A gauche se trouve Abraham sur le point de sacrifier son fils Isaac, symbolisant la douleur et la mort et à droite Samson tuant un lion, image de la victoire sur la mort.

Abraham sur le point de sacrifier Isaac
Abraham est immense, de stature mince mais il brandit son sabre d’un puissant mouvement tournant. L’élan de tout son corps révélé par le pli de son vêtement, le mouvement de sa grande barbe et l’inclinaison de sa tête font de lui un magnifique et terrible instrument de mort. Le petit Isaac à genoux sur son bûcher attend le coup fatal les yeux levés vers le ciel.
On comprend que ce groupe dramatique est en rapport avec la passion et la mort du Christ sur la croix et renvoie à droite à la victoire de Samson. Mais la mort qui menace Isaac est-elle la même que celle du Christ ? Abraham représenterait-il Dieu tuant son Fils ? Image alors d’un Dieu terrible, menaçant, messager de mort tout en montrant un regard de (fausse ?) compassion.
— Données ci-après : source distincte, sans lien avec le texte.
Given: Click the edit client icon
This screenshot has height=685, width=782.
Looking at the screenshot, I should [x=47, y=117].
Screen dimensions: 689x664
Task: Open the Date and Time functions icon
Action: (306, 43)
Il ne faut certainement pas se lancer dans une telle comparaison allégorique qui ne conduit évidemment qu’à l’impensable. Le récit biblique (Genèse 22) qui, en son début, ressemble aux horribles coutumes des Cananéens sacrifiant leur fils aîné au Moloch bascule en effet en son point culminant sur la phrase péremptoire de Dieu : « N'avance pas ta main sur l'enfant, et ne lui fais rien ». Le Dieu de la Bible ne tue pas son fils et ne ressemble pas à l’Abraham si horriblement représenté par Pinsel. Mais la souffrance, l’angoisse et la mort qui règnent trop souvent dans le monde sont bel et bien représentées par cette scène et culminent réellement sur la croix du Vendredi saint.

Samson vainqueur du lion
Pour représenter la puissance du message de la Résurrection du Christ, victoire de Dieu sur la force de la mort, Pinsel a choisi le récit du livre des Juges : « L'Esprit de l'Eternel saisit Samson et, sans avoir d'arme à la main, il déchira le lion comme on déchire un chevreau. » (Jg 14.6)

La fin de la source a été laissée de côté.